Forget golf. My name is Gemma and I am a cycling widow.
Cycling is just everywhere now. It is the sport du jour.
Even my parents are suddenly into it. Between them and my long-time-obsessed boyfriend there really is no escape. I realised this when, a few days ago, I found I had willingly paid to sit through a 90-minute documentary on the bicycle. On a Sunday night.
It’s official – I’ve been brainwashed.
Look – I haven’t got a problem with cycling in theory. It’s jolly to watch (NOT as a spectator. That is a little dull. From the sofa – fine). The jerseys are pretty. It’s good to have on in the background – quite relaxing if you ignore the (often) hilarious commentary, and the occasional screaming at TV from the man next to me on the sofa.
But the thing is – cycling doesn’t sleep.
It is ALWAYS on, even when it isn’t on. (I’m continually told the season is ending…then I find we are watching more cycling…am I missing something?)
If it’s not on the TV, it’s on podcasts – stealthily consumed, like an addict, from the shower or at the kitchen sink.
If it’s not the podcasts, it’s Twitter. Constantly.
Then there’s YouTube. Hours and hours of YouTube.
On top of all this audio-visual consumption of cycling, there’s actual cycling. On the daily commute to work and back. Up at the crack of dawn on the weekends for longer trips. Timed, presented in graphs, analysed. It’s a real commitment. To be honest, I’m mostly impressed that I have a boyfriend who can demonstrate such a commitment to something.
The bone of contention isn’t so much the mental space it requires from my boyfriend, but the actual space it takes away from me.
We have three bikes in our tiny flat. There’s no garden or anything – they live in the spare bedroom. Then there’s the equipment, tools, shoes, giant bag, weird padded Lycra, helmet etc. Cycling just comes with so much paraphernalia.
It really is exhausting. And I don’t even ride a bike.

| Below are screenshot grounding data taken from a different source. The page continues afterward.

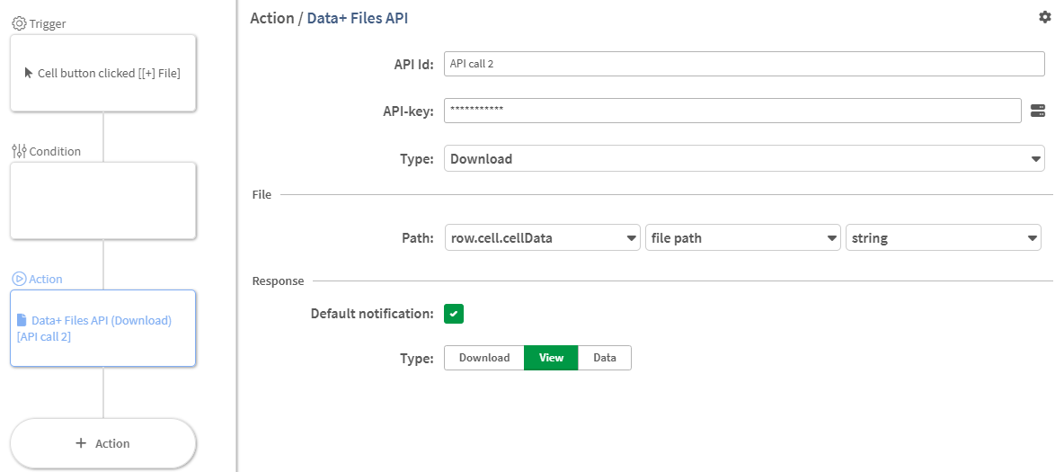Click the API-key storage icon
Image resolution: width=1064 pixels, height=472 pixels.
coord(1038,111)
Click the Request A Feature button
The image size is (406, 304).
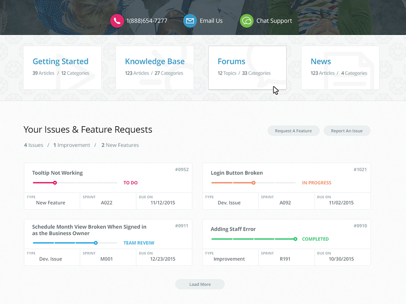[x=293, y=131]
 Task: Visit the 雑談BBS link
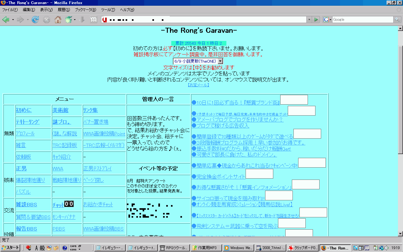[x=26, y=205]
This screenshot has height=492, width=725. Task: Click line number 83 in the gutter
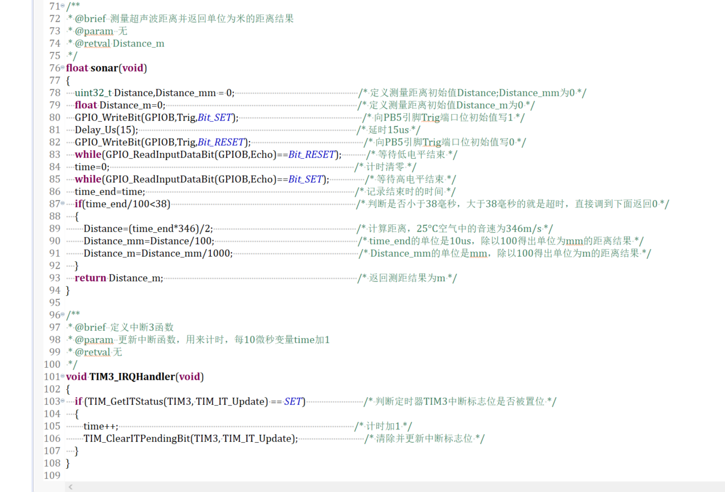55,154
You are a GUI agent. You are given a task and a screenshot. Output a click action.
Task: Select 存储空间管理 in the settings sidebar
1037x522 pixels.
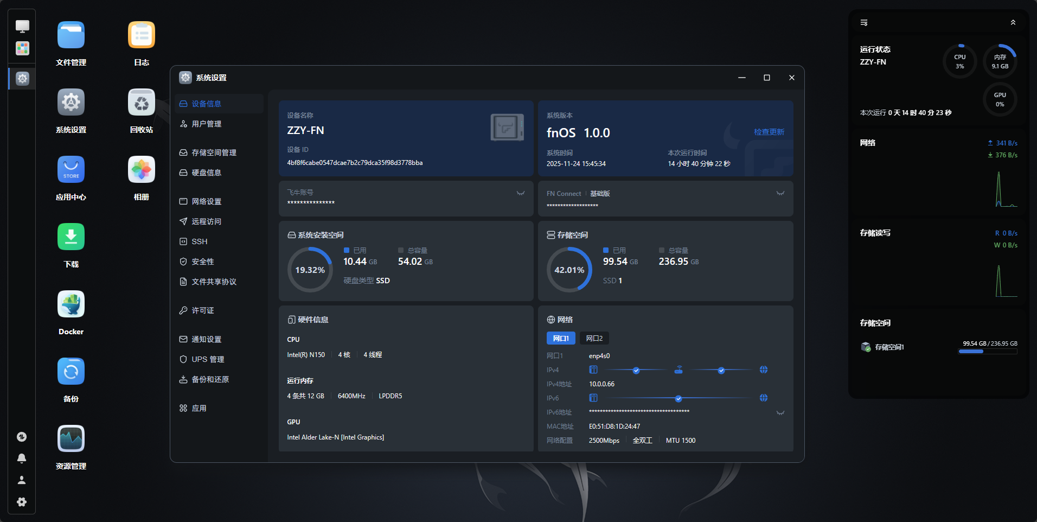tap(214, 153)
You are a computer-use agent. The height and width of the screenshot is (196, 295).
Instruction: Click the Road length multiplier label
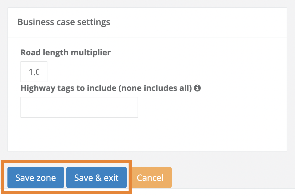[66, 53]
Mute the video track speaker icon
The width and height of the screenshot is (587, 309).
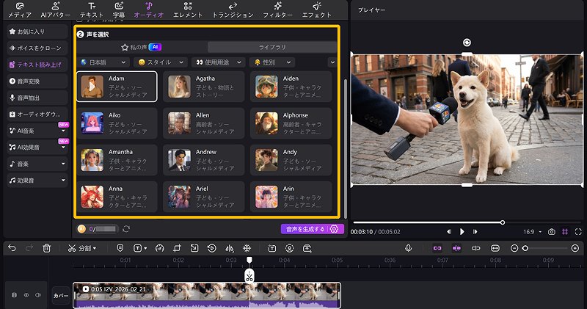point(37,295)
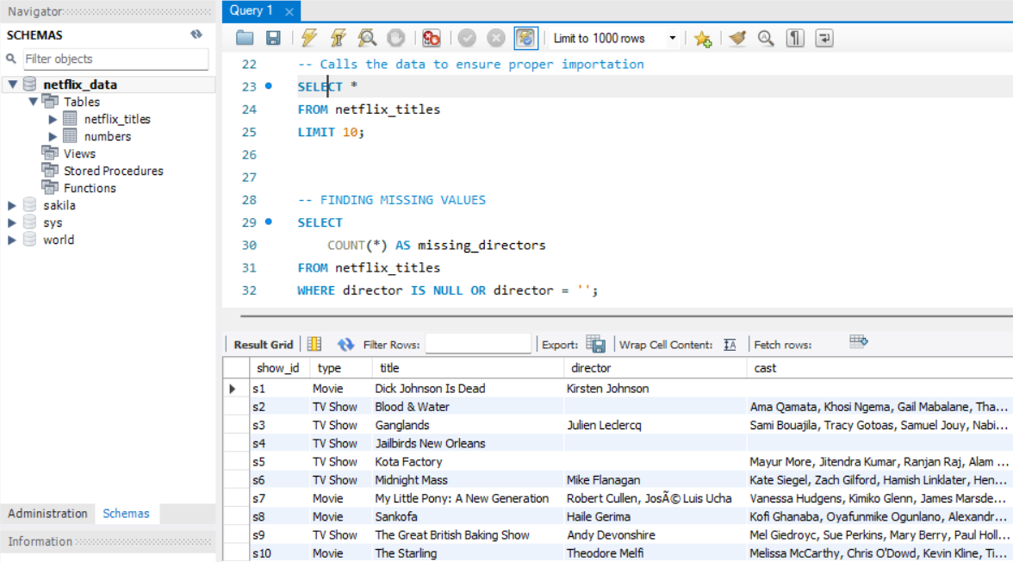Expand the netflix_titles table node
The image size is (1013, 562).
click(52, 119)
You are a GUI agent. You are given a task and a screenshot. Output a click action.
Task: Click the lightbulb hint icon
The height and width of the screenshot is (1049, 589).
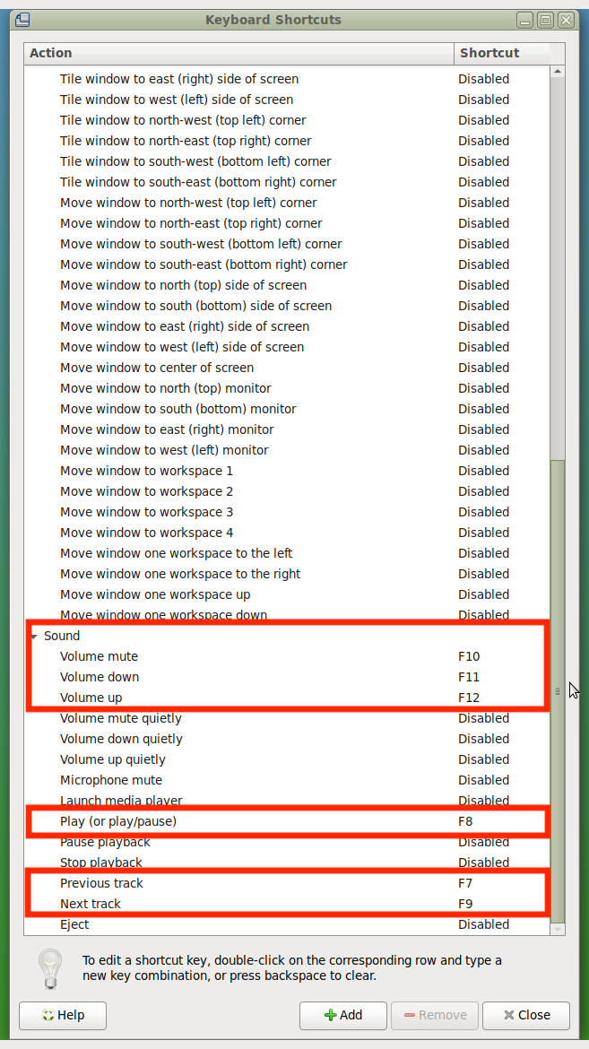[49, 967]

But I’d rather this than golf. Or worse, football. As far as sport goes cycling is pretty non-offensive. And full of passionate European men, so naturally entertaining.
After nearly 5 years of cycling widowhood I have absorbed quite a bit. I could pick out Alberto Contador in a crowd. And, although it pains me to say it, I did feel a rush of pride during all the trendy London 2012 cycling fever when I was able to spout off obscure to (impressed?) friends.
Now with my parents donning the Lycra (well not quite yet, but its only a matter of time, right Dad?) at least I can hold a conversation about their new passion with them. That can only be a good thing.
So while I may gripe, and while I do wish we actually had a spare bedroom, this cycling widow is happy (I recognise I am not actually married). I have other reasons to be happy too, according to recent research.
Cyclists are, apparently, better in bed.
They are also less stressed than the rest of us.
So, cycling is good for your health, mind and sex life, and it’s (kind of) free. Great.
Good for people all round. No argument there. Or is there?
Conservative District Councillor Deirdre Alden caused recent controversy in the cycling community (so I am told) when she openly criticised a £23 million scheme that would provide 2,000 Birmingham cyclists with free bikes, saying that cycling is a “discriminatory form of transport.”
Her reasoning was that “the vast majority of cyclists on our roads are young, white men.” Also adding that cycling is too dangerous for old people. And that, to round things off, modest women wouldn’t cycle either.
… What a bloody ridiculous thing to say. Is she just making up statistics?
I can’t believe I need to say this, but obviously cycling is no more discriminatory than alternative transport methods – are cars, trains or buses free? No. Is cycling free – mostly, yes. Totally – for those lucky enough to receive support in the form of a free bike.
Anything that improves people’s health, wellbeing and mobility – particularly for those people facing economic and other disadvantages – is a good thing. Surely? If anything, cycling can help to combat transport discrimination. It means people can get to work, friends and family, the doctors and other services without having to shell out a minimum of £2.10 for a bus trip.
And it will get people having great sex.